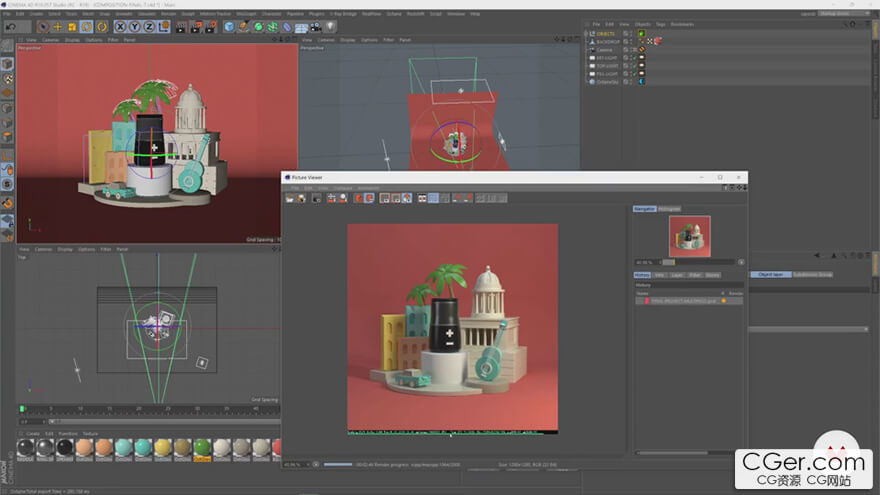The height and width of the screenshot is (495, 880).
Task: Switch to the Layer tab in Picture Viewer
Action: pos(676,274)
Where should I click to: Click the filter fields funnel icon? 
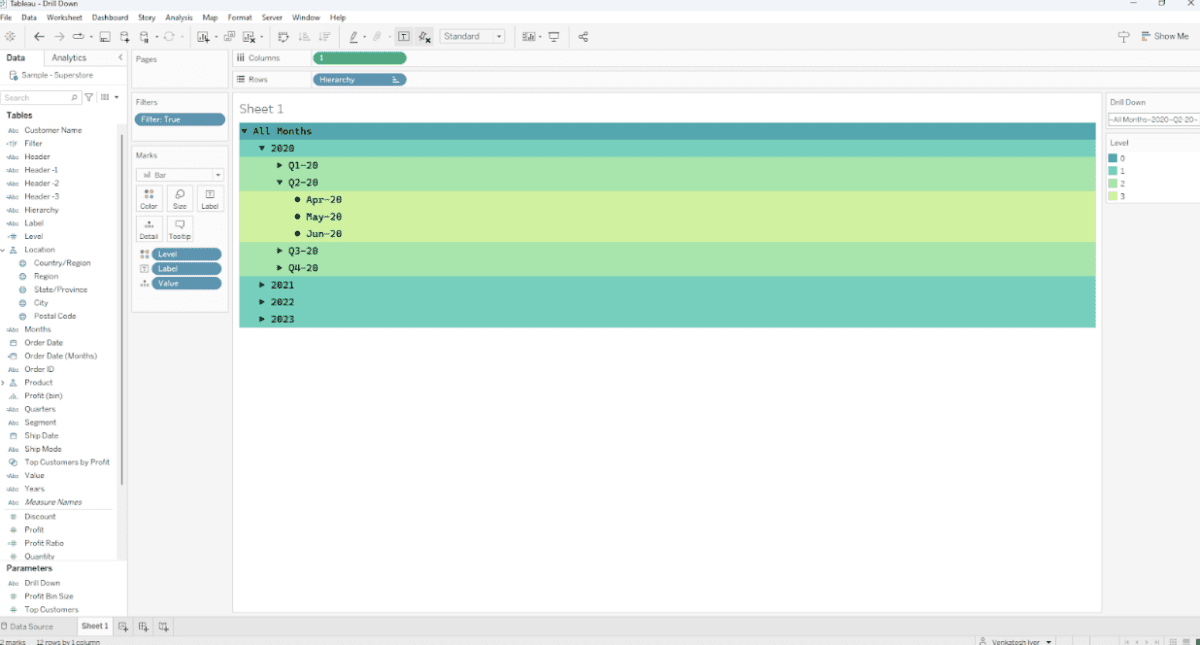pyautogui.click(x=89, y=98)
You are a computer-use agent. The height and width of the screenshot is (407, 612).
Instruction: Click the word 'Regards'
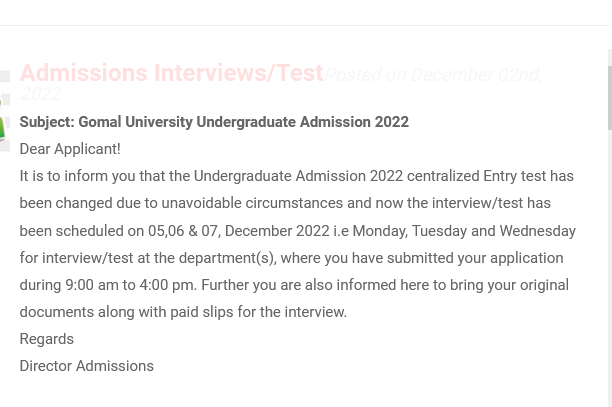(47, 339)
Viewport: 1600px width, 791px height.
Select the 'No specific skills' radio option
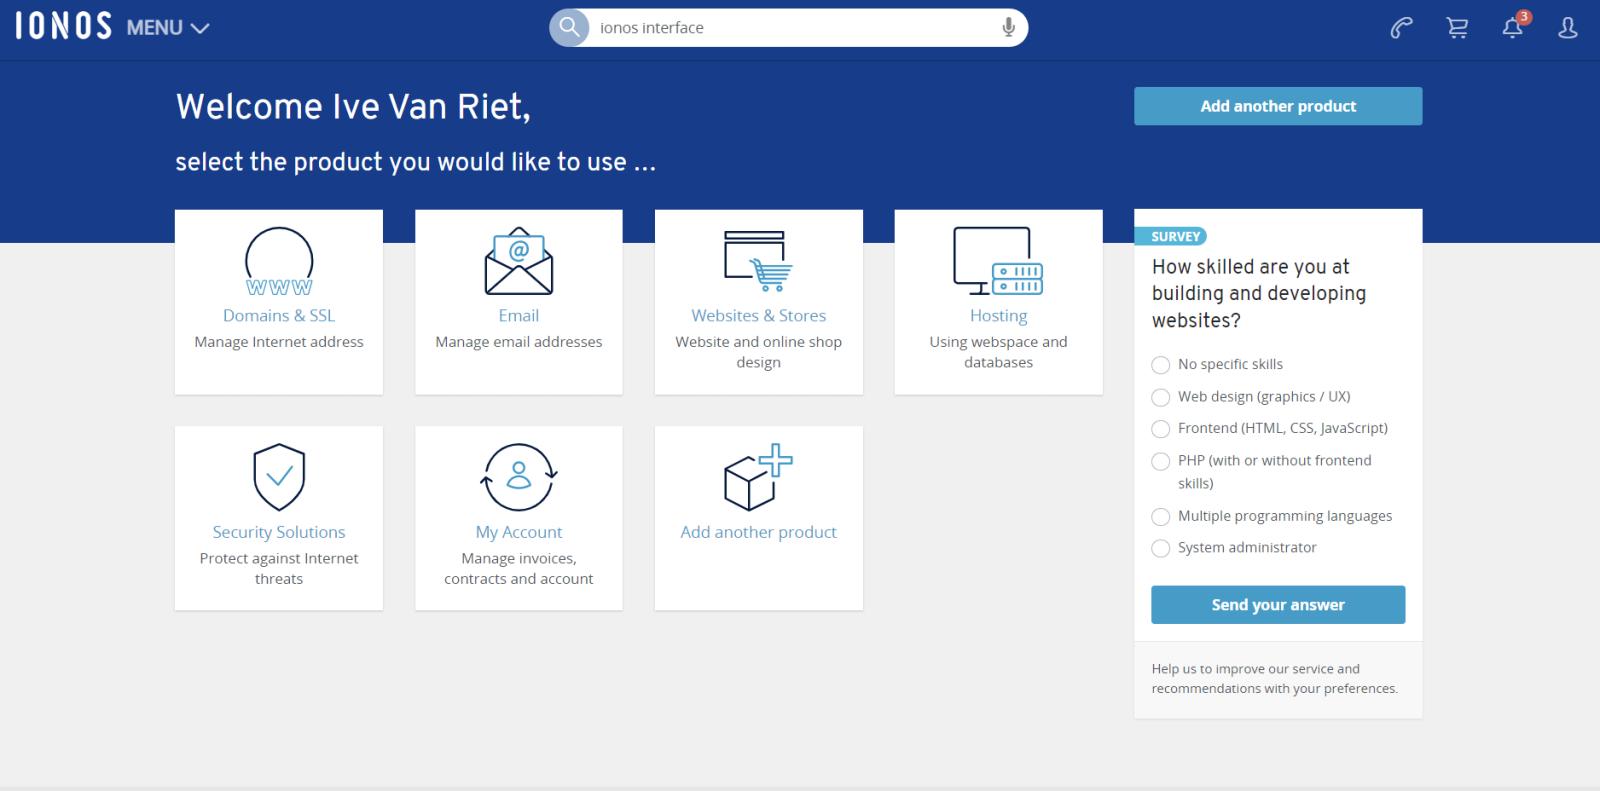pyautogui.click(x=1160, y=365)
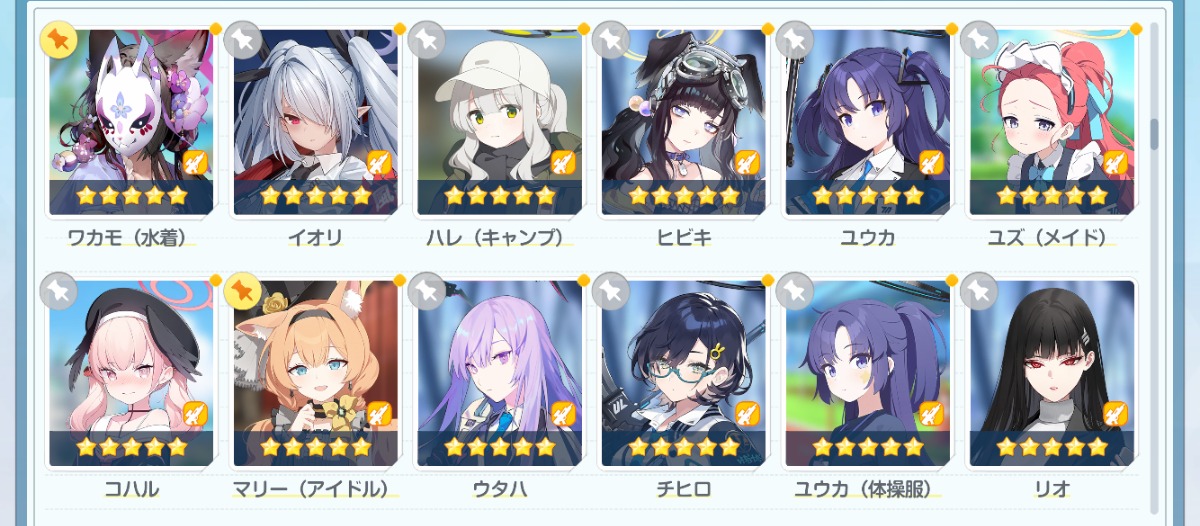Click the weapon badge icon on ユウカ(体操服)
The image size is (1200, 526).
click(930, 413)
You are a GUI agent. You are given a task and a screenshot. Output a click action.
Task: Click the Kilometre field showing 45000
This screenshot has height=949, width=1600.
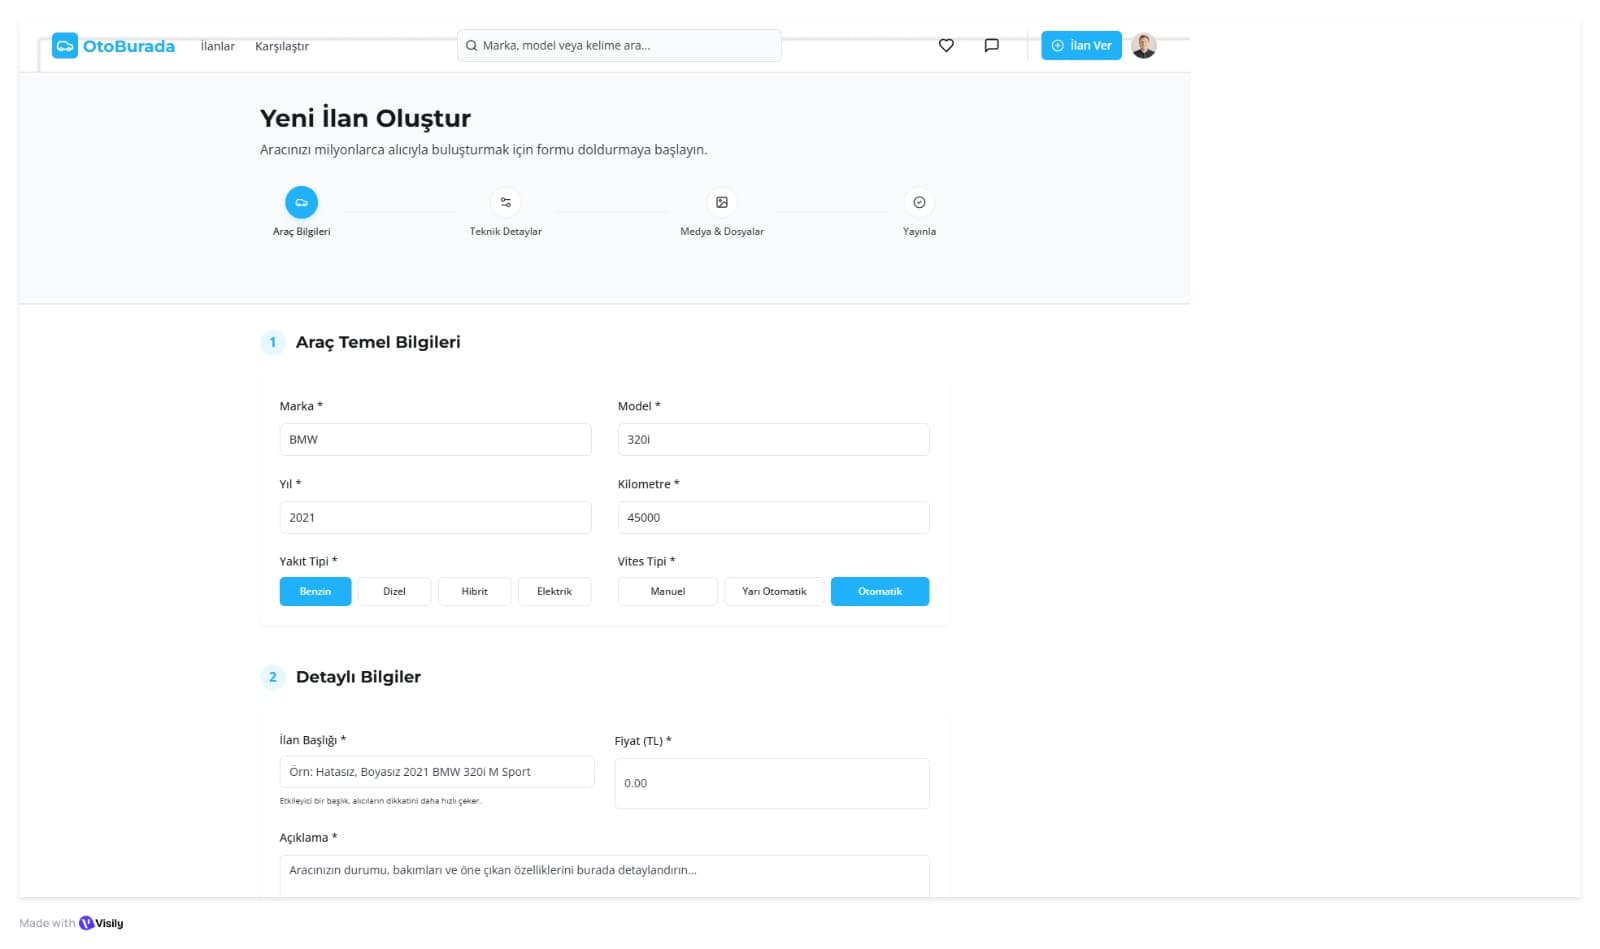pos(773,518)
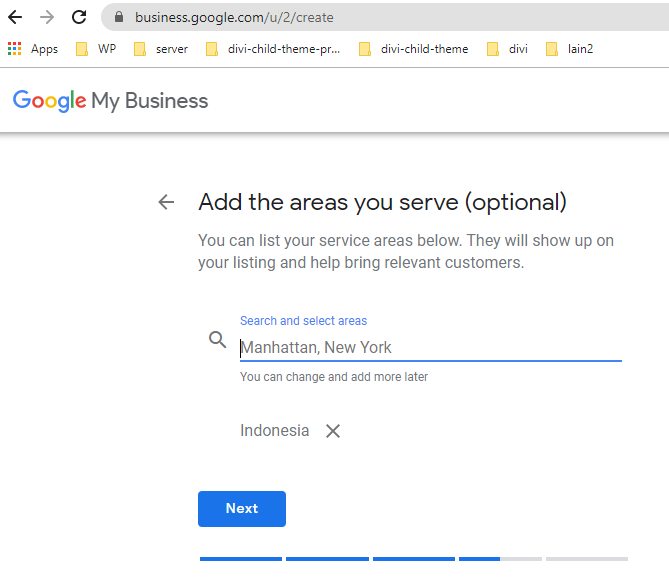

**Instructions for the task**
Only the lines from the one containing "Where should I" through the final line of the listing should be reproduced, exactly and with no pictures.

**Answer area**
Where should I click to: Click the filter fields funnel icon? 
pyautogui.click(x=89, y=98)
You are a computer-use agent. The height and width of the screenshot is (407, 612).
Instruction: Click the word 'Regards'
(47, 339)
Viewport: 1600px width, 791px height.
Select the 'No specific skills' radio option
pyautogui.click(x=1160, y=365)
Click the weapon badge icon on ユウカ(体操服)
The image size is (1200, 526).
click(930, 413)
You are a GUI agent. You are given a task and a screenshot. Output a click action.
Task: Click the Kilometre field showing 45000
This screenshot has height=949, width=1600.
pos(773,518)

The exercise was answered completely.